Authors Affiliation(s)

  • 1Department of Structural Biology and Bioinformatics, CSIR Indian Institute of Chemical Biology, Kolkata 700032, INDIA
  • 2Academy of Scientific and Innovative Research (AcSIR), New Delhi, INDIA

Can J Biotech, Volume 1, Special Issue, Page 123, DOI: https://doi.org/10.24870/cjb.2017-a109

*Corresponding author: tsucheta@iicb.res.in

Abstract

Cyanobacteria are one of the ancient Micro-organisms that originated about 2.5 billion years ago. They are a very rich source for production of various natural compounds that are largely scalable in pharmaceutical and biotechnology industries. The unicellular Cyanobacteria are more ancient than the multicellular forms. In this study, we are exploring the genomes of a multi cellular, heterocystous, true branching Cyanobacteria, Westiellopsis prolifica belonging to order Nostocales. Complete genome is essential to serve as a reference for other sequencing projects and from which we can confirm the presence of various useful metabolic genes which are important for manufacturing pharmaceutical products. Here we report the draft assembly of Westiellopsis prolifica genome of 7.2 Mb with 19 scaffolds and the N50 and largest contig sizes are 2650655 bp and 3476031 bp, respectively. The phylogenomic studies from the literature reveal the closest relative of Westiellopsis prolifica are Fischerella sp. pcc 9431, Fischerella sp. pcc 9939 and Hapalosiphon welwitschii. Our preliminary comparative genomic analysis revealed that the sequence identity with the neighbouring clades were less, although we observed the large set of genes were syntenic and arranged in conserved in clusters. Genome mining on these organisms identified several clusters of NRPS, polyketide biosynthesis, two-component system, heterocyst differentiation genes and Nif genes were conserved in these genomes.
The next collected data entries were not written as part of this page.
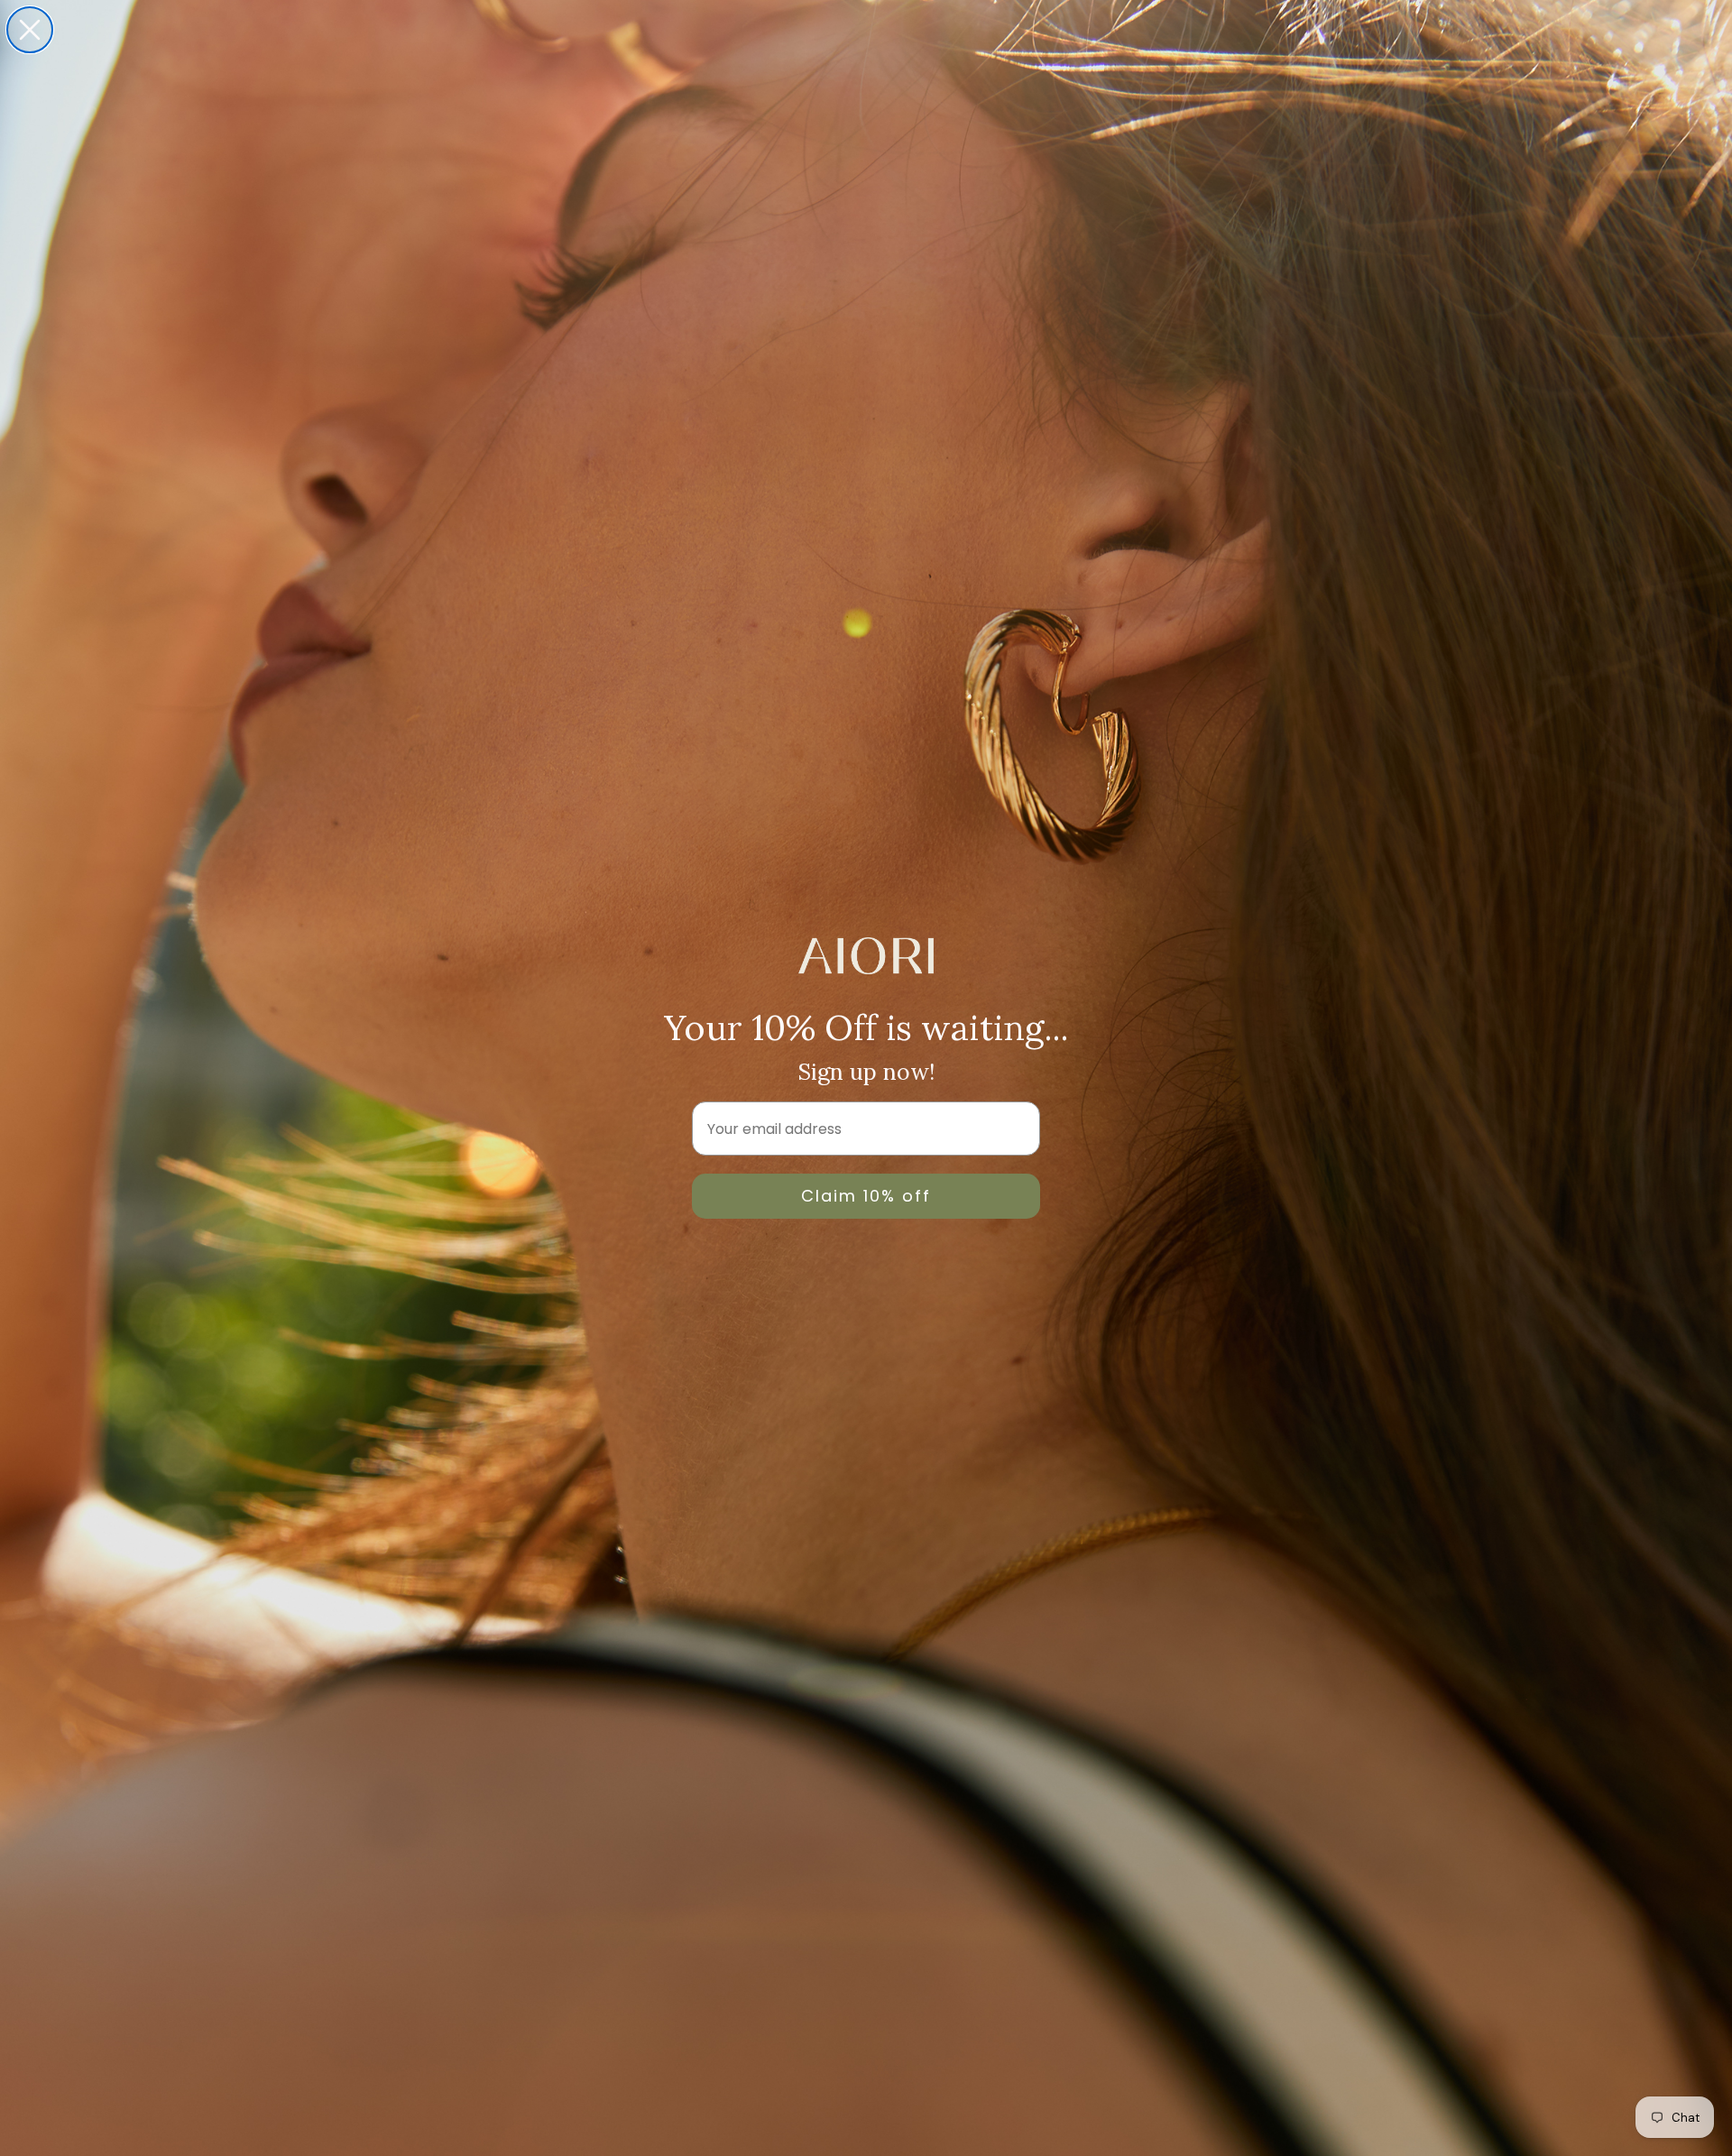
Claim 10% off (866, 1195)
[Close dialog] (29, 29)
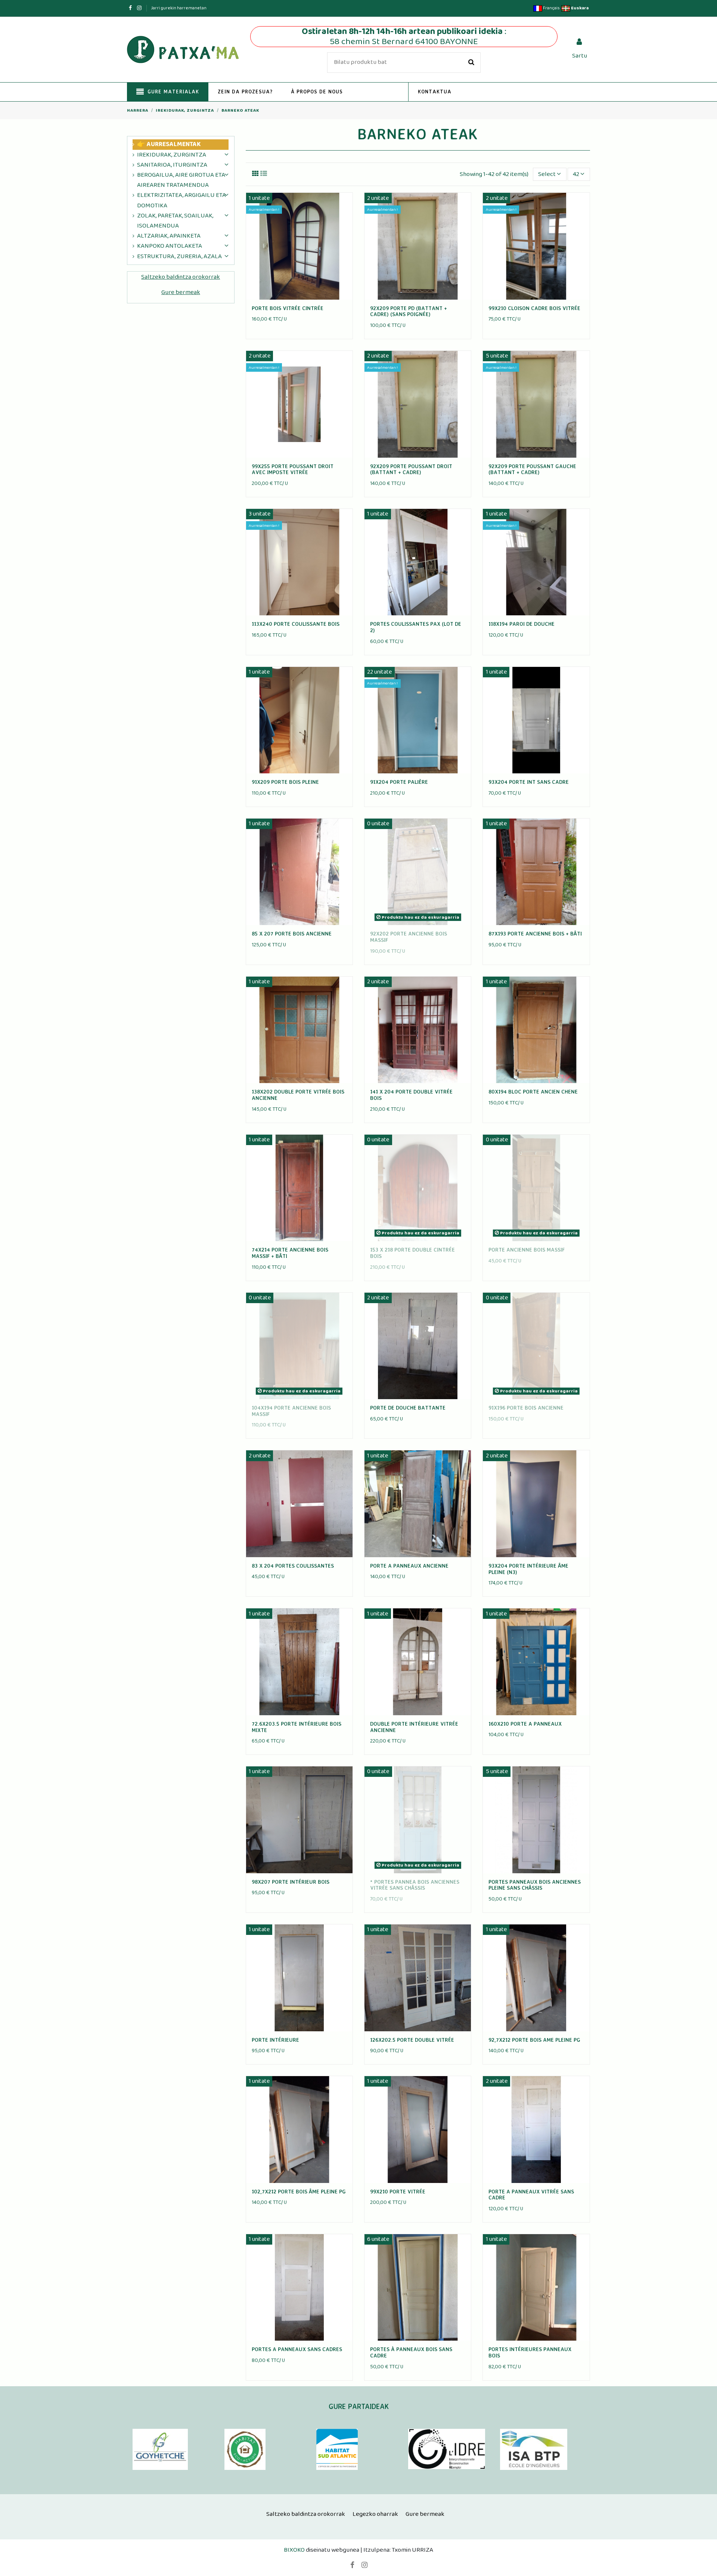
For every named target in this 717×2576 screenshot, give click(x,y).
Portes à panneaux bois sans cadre (411, 2352)
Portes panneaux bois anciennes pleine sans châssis (534, 1884)
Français (551, 8)
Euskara (579, 8)
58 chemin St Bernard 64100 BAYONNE (404, 41)
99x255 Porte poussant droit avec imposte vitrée (292, 469)
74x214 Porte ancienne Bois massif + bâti (290, 1252)
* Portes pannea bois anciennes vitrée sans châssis (414, 1884)
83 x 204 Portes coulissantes (293, 1565)
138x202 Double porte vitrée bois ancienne (298, 1094)
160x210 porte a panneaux (525, 1723)
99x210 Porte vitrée (397, 2191)
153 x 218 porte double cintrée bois (412, 1252)
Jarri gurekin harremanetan (179, 8)
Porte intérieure (275, 2040)
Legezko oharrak (375, 2514)
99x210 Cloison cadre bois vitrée (534, 308)
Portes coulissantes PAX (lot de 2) (415, 627)
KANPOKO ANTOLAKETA (169, 246)
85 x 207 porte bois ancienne (292, 933)
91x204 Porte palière (399, 782)
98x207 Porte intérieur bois (290, 1881)
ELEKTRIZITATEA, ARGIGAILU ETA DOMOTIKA (181, 200)
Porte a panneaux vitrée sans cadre (531, 2194)
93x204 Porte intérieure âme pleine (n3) (528, 1568)
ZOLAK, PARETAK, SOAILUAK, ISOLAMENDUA (175, 221)
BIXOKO (295, 2550)
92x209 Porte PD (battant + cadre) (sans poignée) (408, 311)
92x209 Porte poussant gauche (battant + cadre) (532, 469)
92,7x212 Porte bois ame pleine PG (534, 2040)
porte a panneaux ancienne (409, 1565)
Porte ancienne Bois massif (526, 1249)
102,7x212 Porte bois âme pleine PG (299, 2191)
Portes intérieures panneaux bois (529, 2352)
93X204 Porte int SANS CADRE (528, 782)
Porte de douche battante (408, 1407)
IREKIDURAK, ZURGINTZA (171, 155)
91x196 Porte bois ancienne (526, 1407)
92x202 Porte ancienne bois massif (408, 936)
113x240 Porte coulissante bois (295, 624)
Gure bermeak (180, 292)
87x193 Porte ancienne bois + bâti (535, 933)
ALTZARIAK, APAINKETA (169, 236)
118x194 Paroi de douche (521, 624)
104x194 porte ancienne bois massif (291, 1410)
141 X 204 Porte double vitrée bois (411, 1094)
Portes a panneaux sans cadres (297, 2349)
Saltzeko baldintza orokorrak (180, 277)
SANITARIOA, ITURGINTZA (172, 165)
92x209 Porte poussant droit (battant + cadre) (411, 469)
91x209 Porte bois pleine (285, 782)
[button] (245, 92)
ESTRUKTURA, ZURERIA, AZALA (179, 256)
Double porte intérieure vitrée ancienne (414, 1726)
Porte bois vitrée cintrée (287, 308)
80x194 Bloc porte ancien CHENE (533, 1091)
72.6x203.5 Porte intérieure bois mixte (296, 1726)
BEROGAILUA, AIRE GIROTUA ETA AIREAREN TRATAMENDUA (181, 180)
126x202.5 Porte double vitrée (412, 2040)
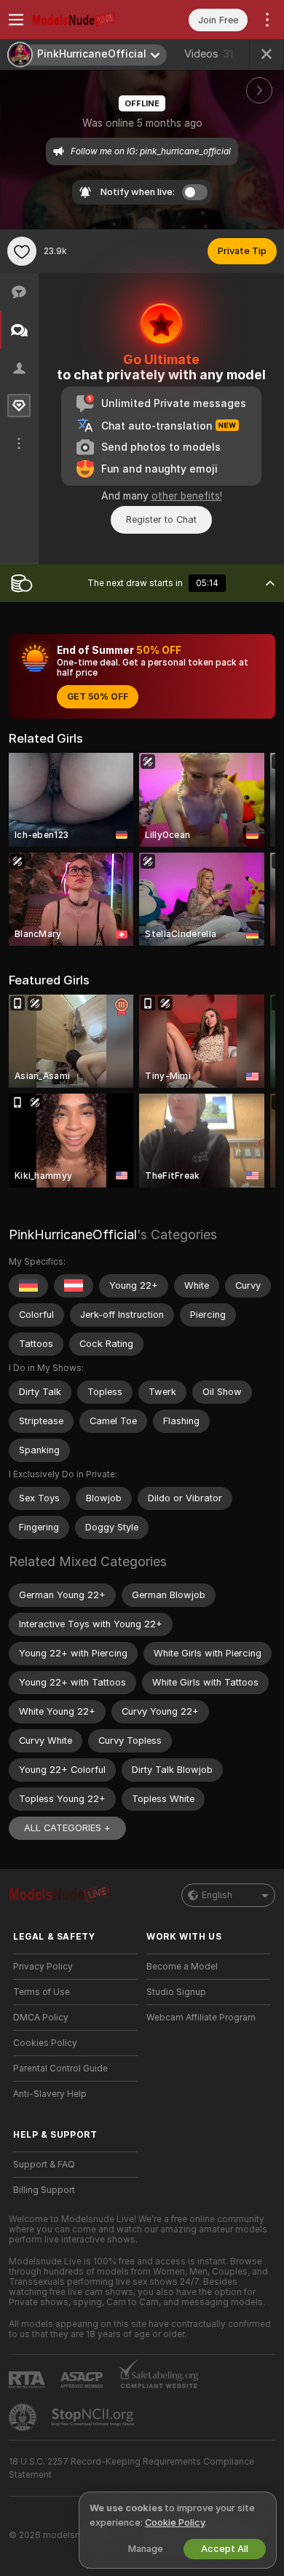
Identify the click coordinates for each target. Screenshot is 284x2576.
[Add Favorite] (21, 251)
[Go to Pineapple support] (24, 2417)
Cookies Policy (45, 2043)
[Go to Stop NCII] (94, 2417)
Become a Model (182, 1966)
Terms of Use (41, 1992)
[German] (28, 1285)
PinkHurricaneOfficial (73, 1234)
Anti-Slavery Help (50, 2094)
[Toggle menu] (16, 19)
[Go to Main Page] (87, 19)
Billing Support (44, 2190)
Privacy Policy (43, 1966)
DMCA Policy (40, 2017)
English (217, 1895)
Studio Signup (176, 1992)
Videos (208, 53)
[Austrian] (73, 1285)
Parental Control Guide (60, 2068)
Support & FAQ (44, 2165)
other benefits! (186, 496)
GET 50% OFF (97, 697)
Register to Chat (161, 519)
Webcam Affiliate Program (201, 2017)
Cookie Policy (175, 2522)
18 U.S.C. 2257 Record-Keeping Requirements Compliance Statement (131, 2468)
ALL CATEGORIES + (67, 1827)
We identified 21 clusters of secondary metabolites, which include NRPS and polyketide genes. For extraction of metabolites, we used several organic solvents. These extract contain various metabolic products which can be further exploited for the large scale production by genetic engineering approaches. Our Future work includes checking the RNAseq expressions of these metabolite producing genes.